Whole Grains and High-Fiber Foods

Fiber is essential for digestive health, but it’s also a reliable source of gas. Dietary fiber is partially or fully fermented in the colon, producing carbon dioxide, hydrogen, and methane. Not all fiber is equally gassy, though. Soluble, fermentable fibers found in beans, fruits, and seeds generate the most gas. Oligosaccharides, a type of soluble fiber abundant in legumes, are especially potent. Other moderate gas producers include resistant starch, pectin, guar gum, and inulin (a fiber commonly added to “high-fiber” packaged foods).

Insoluble fiber from whole grains like wheat bran is less fermentable and produces less gas. So if you’re trying to increase your fiber intake without a significant uptick in flatulence, grain-based fibers are generally a gentler starting point than jumping straight to large servings of beans or fruit. Regardless of the source, increasing fiber gradually over a week or two rather than all at once gives your gut microbiome time to adjust.

Certain Fruits

Apples, pears, cherries, and peaches are high in fructose and sorbitol, two sugars that many people absorb poorly. When these sugars reach the large intestine undigested, bacteria ferment them just like they ferment raffinose or lactose. These fruits fall into the category of high-FODMAP foods, a group of short-chain carbohydrates that the small intestine absorbs inefficiently.
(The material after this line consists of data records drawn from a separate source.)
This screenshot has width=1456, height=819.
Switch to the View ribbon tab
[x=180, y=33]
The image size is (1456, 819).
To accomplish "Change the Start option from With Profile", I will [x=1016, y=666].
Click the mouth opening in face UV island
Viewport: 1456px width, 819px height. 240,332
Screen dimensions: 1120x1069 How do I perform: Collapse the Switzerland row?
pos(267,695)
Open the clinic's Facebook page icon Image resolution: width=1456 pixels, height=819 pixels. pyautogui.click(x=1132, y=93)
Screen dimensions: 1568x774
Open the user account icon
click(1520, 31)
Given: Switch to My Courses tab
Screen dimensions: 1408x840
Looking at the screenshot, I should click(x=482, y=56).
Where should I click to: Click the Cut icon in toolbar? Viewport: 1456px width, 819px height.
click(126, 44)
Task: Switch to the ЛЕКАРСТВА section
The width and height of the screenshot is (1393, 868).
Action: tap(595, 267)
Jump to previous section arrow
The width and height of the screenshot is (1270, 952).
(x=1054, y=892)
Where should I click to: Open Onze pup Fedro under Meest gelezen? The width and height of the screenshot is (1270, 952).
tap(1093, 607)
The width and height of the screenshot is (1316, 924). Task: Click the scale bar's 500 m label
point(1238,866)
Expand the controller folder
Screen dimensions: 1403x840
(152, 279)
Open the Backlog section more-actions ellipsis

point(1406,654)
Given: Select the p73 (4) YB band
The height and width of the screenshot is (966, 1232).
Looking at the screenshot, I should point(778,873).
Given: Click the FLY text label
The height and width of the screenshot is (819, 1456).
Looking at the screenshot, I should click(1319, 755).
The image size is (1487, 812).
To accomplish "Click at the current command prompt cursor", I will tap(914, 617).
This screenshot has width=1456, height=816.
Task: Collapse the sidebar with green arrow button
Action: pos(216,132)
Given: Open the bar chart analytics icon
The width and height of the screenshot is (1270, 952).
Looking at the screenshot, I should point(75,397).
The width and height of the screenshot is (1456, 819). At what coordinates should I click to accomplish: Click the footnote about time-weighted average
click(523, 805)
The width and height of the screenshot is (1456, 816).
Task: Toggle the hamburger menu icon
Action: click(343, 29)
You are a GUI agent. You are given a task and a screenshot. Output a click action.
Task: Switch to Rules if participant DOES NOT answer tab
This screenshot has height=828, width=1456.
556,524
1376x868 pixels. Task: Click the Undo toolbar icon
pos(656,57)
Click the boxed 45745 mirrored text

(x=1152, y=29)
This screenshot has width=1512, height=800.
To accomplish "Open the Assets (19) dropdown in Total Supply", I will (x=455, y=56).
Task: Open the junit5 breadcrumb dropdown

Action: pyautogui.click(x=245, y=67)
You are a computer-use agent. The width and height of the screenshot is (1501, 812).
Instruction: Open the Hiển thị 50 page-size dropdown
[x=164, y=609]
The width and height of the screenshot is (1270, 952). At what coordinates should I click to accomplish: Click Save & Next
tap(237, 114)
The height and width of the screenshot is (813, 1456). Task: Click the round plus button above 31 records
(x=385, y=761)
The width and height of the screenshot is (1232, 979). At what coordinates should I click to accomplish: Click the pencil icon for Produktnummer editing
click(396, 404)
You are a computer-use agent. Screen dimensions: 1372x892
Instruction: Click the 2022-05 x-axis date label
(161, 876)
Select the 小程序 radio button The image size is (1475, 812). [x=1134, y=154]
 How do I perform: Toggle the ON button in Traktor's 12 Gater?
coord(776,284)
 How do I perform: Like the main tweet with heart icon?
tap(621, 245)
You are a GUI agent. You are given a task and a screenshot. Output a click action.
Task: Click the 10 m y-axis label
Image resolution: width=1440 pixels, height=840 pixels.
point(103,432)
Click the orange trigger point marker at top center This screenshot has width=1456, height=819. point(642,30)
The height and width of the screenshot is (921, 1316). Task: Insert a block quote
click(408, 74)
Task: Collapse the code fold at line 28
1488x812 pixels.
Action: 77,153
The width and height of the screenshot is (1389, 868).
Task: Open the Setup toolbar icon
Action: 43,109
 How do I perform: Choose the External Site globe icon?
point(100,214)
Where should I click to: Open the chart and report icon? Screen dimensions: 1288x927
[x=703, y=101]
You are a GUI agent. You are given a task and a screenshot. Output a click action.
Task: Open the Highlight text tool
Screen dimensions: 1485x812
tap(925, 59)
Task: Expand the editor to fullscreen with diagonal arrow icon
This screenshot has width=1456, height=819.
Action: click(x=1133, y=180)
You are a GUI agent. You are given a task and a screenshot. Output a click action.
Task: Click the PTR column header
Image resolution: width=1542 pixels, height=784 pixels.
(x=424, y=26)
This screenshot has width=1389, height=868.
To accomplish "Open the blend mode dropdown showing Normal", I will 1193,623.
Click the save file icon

People with irritable bowel syndrome are especially sensitive to high-FODMAP fruits, but even people without IBS can notice increased gas after eating large amounts.

Dried fruit is a particular culprit. The drying process concentrates sugars like sorbitol, so a handful of prunes or dried apricots delivers a much larger dose of fermentable sugar than the same weight of fresh fruit.

Sugar-Free and Diet Products

Sugar alcohols (polyols) are widely used as sweeteners in sugar-free gum, candies, protein bars, cough drops, and diabetic foods. The most common ones are sorbitol, mannitol, xylitol, maltitol, lactitol, and isomalt. Like other poorly absorbed sugars, they travel to the colon and get fermented by bacteria, producing gas and sometimes diarrhea.

Not all sugar alcohols are equally problematic. Sorbitol and mannitol cause the most severe gastrointestinal symptoms. Maltitol and isomalt, common in sugar-free chocolate and baked goods, also cause significant flatulence at higher doses. Xylitol, popular in chewing gum and mints, is better tolerated than the others. Erythritol, increasingly common in stevia-based sweeteners and keto products, is the gentlest of the group because most of it gets absorbed before reaching the colon.

If you chew several pieces of sugar-free gum a day or regularly snack on sugar-free candy, the cumulative dose of polyols can easily reach levels that trigger noticeable bloating and gas.

Carbonated Drinks and Swallowed Air

Not all flatulence comes from bacterial fermentation. Carbonated beverages introduce carbon dioxide directly into your digestive tract. Some of it gets released as a burp, but the rest travels through to the intestines. Similarly, eating quickly, chewing gum, drinking through a straw, and smoking all cause you to swallow extra air, which has to exit one way or another.

Why Some Foods Smell Worse Than Others

Volume and odor are two separate issues. High-fiber foods and beans tend to increase the volume of gas without making it particularly smelly. The odor comes primarily from sulfur-containing compounds. Foods rich in sulfur, including cruciferous vegetables, garlic, onions, eggs, and red meat, are the main drivers of foul-smelling gas. When gut bacteria break down sulfur-containing amino acids or glucosinolates, they produce hydrogen sulfide and related compounds in small but potent amounts.

If your main concern is the smell rather than the frequency, cutting back on sulfur-rich foods will have a bigger impact than reducing beans or fiber.